Kalanchoe, also known as flaming Katy, is a perennial plant valued for its attractive clusters of flowers and relatively low maintenance requirements. The plant blooms during winter and spring, producing flowers in shades of red, orange, yellow and white. Native to Africa, kalanchoe thrives in USDA zones 10 through 11 outdoors, but is commonly grown as a houseplant in the United States. Gardeners often discard kalanchoe plants after the first flowering, because of the difficulty of forced reblooming. It can be accomplished, however, with proper adjustments to lighting and temperature.
Place the kalanchoe in a location that receives six to eight hours of full sunlight throughout the day. Use a growing medium made of well-drained, fertile potting soil. Maintain a temperature of 50 to 70 degrees Fahrenheit during the day and 45 to 65 degrees Fahrenheit at night.
Water once every week, permitting the soil to dry slightly between applications. Never allow the soil to become soggy, as permanent root damage may occur. Apply water directly to the soil to minimize the plant's risk of developing fungal diseases.
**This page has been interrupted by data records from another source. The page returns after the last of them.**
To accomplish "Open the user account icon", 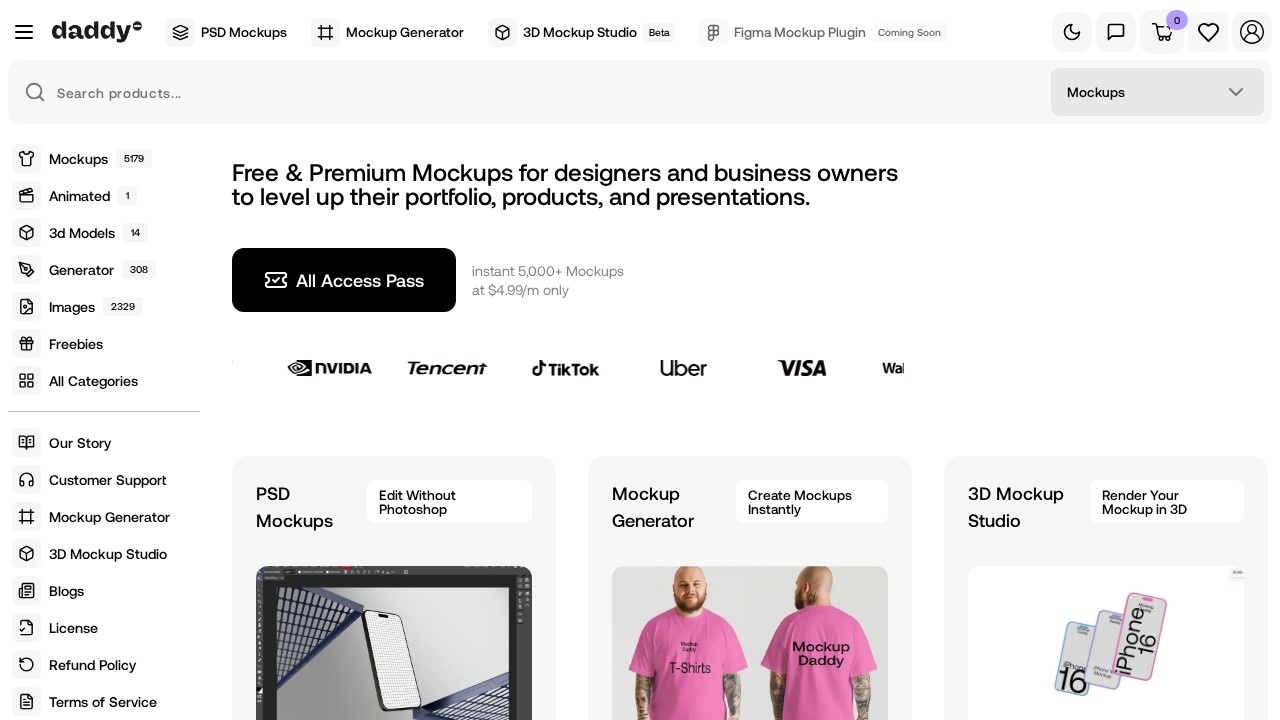I will pyautogui.click(x=1252, y=32).
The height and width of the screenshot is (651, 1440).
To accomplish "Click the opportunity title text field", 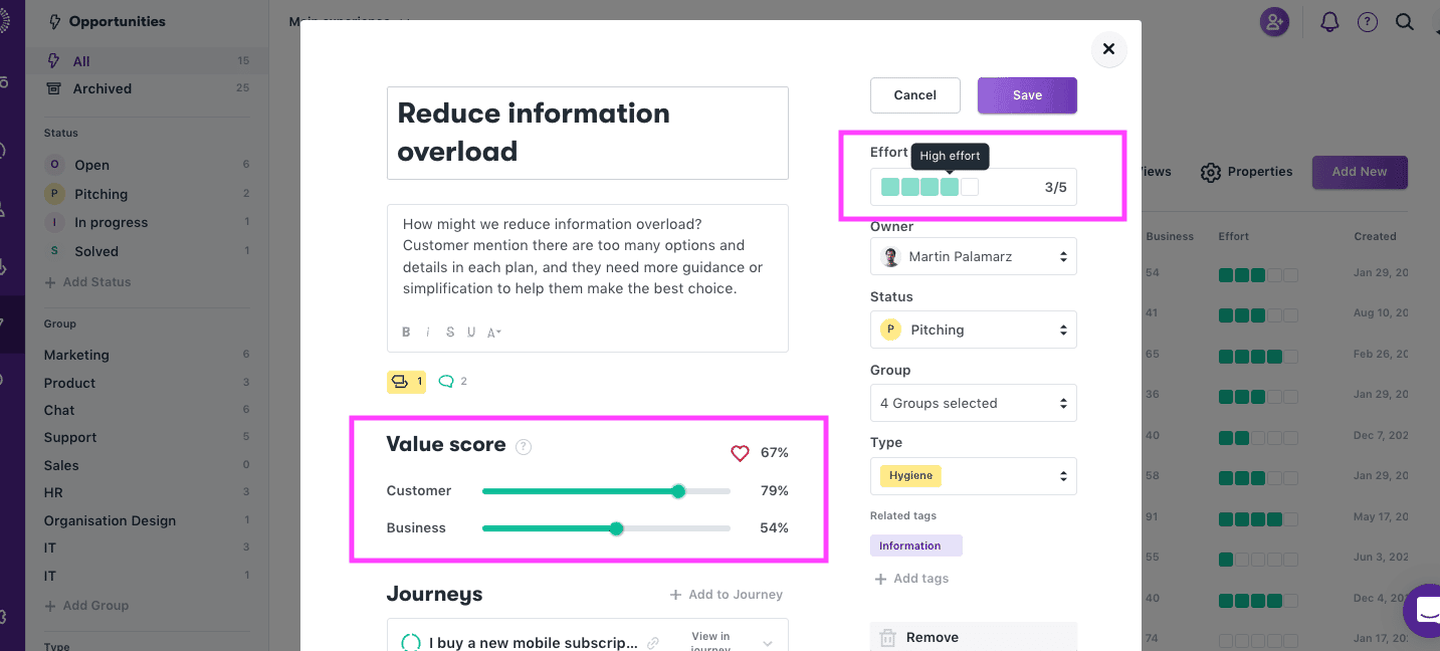I will coord(587,132).
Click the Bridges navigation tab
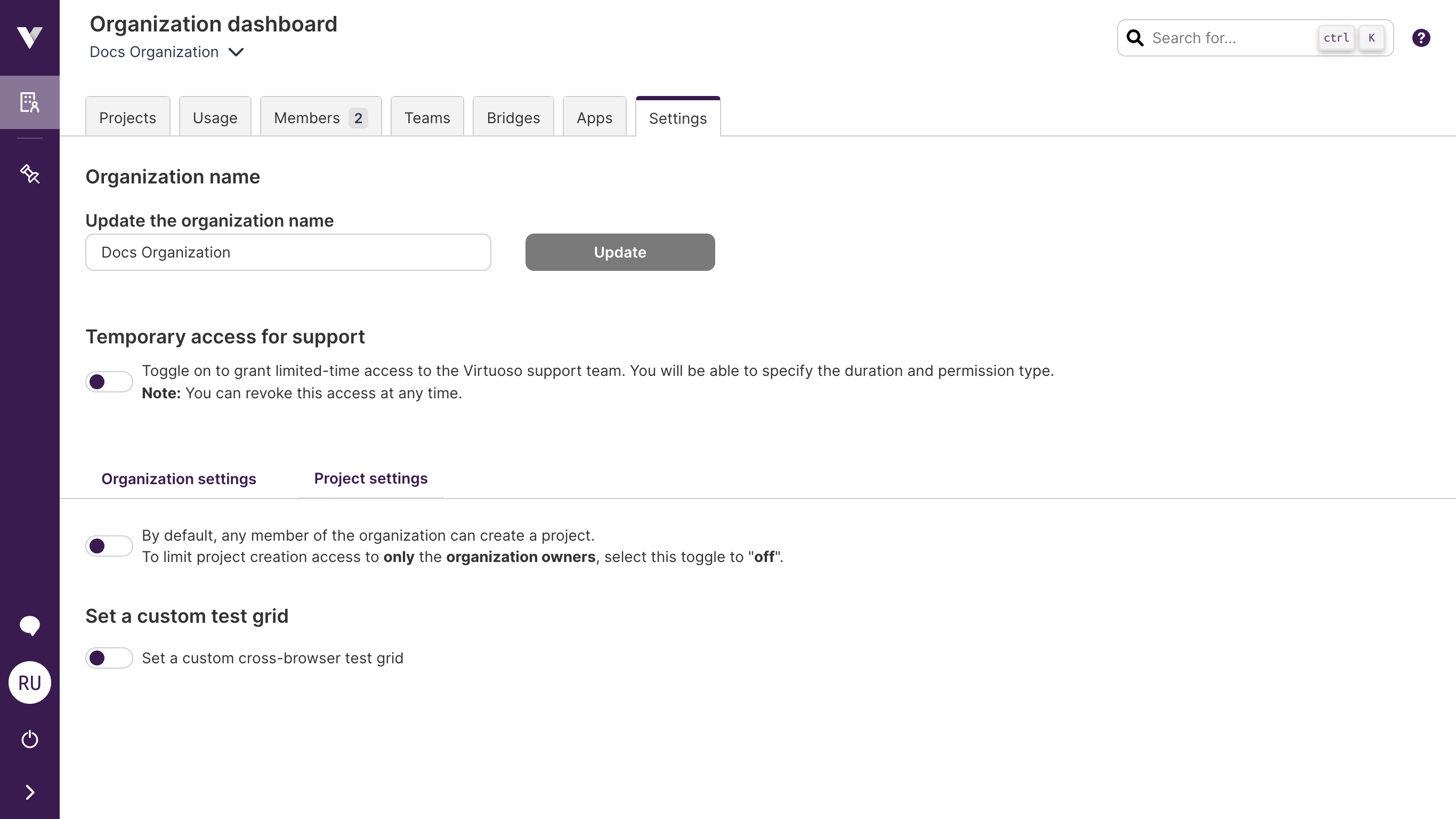Viewport: 1456px width, 819px height. click(x=513, y=118)

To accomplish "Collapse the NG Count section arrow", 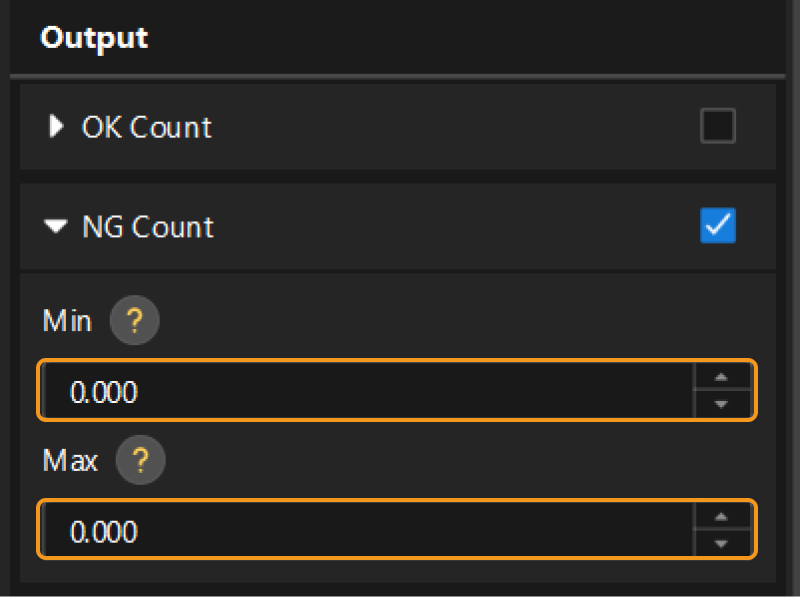I will (x=55, y=227).
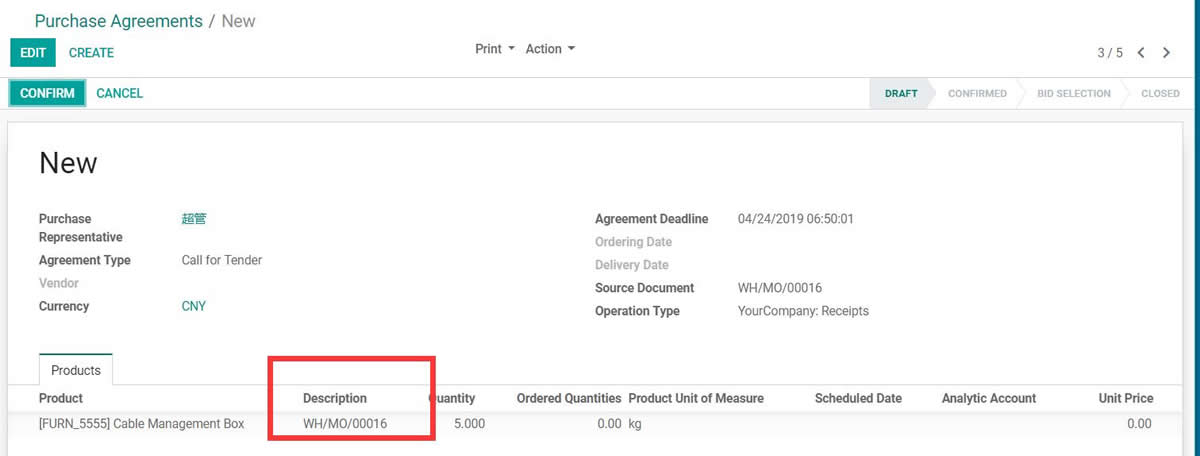Open the Action dropdown menu
Viewport: 1200px width, 456px height.
[550, 49]
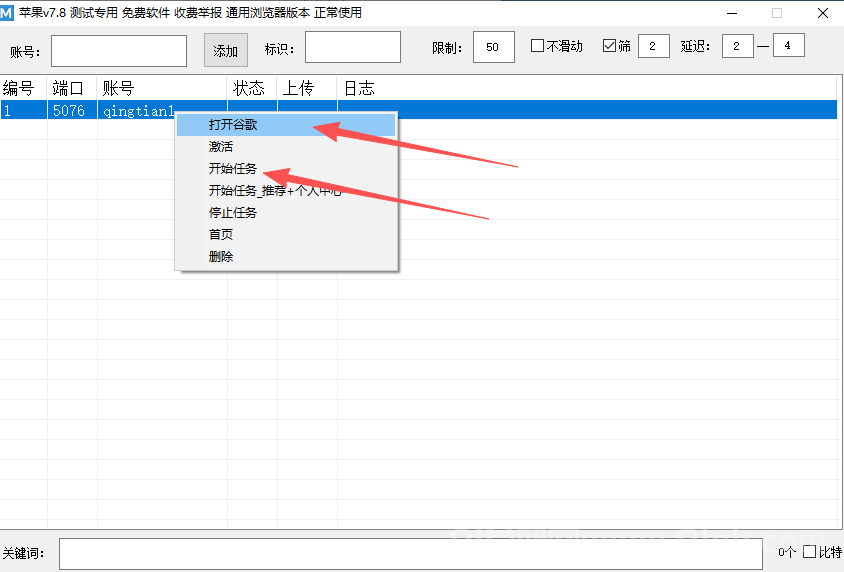Click the first 延迟 field showing 2
The height and width of the screenshot is (572, 844).
coord(737,46)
Feed kalanchoe once per month during spring and summer to provide proper nutrition for root and flower development. Use an all-purpose liquid houseplant fertilizer at the rate described by the manufacturer's instructions. Water before and after fertilizing to prevent burning the roots with the influx of nitrogen.
Re-pot the plant in a slightly larger container immediately after flowering ends. Use a potting soil consisting of three parts peat moss and two parts perlite for adequate drainage. Remove all old flower stems and cut back tall growth by several inches.
Transfer the plant to a sunny, warm window and water once per week throughout winter and early spring. Move kalanchoe to a bright, lightly shaded location outdoors for summer if desired, or leave indoors in bright sunlight. Bring the plant back indoors just before the first frost of fall.
Place the plant in a room that receives no artificial lighting beginning on October 1. The only light the plant receives should be natural sunlight. Maintain temperatures of 60 to 70 degrees Fahrenheit at this time, as temperatures above 80 degrees Fahrenheit can stunt bud formation.
Move kalanchoe back into its original location when flower buds are visible above the foliage, after about six weeks of reduced daylight. Resume regular care procedures for the remainder of the plant's life.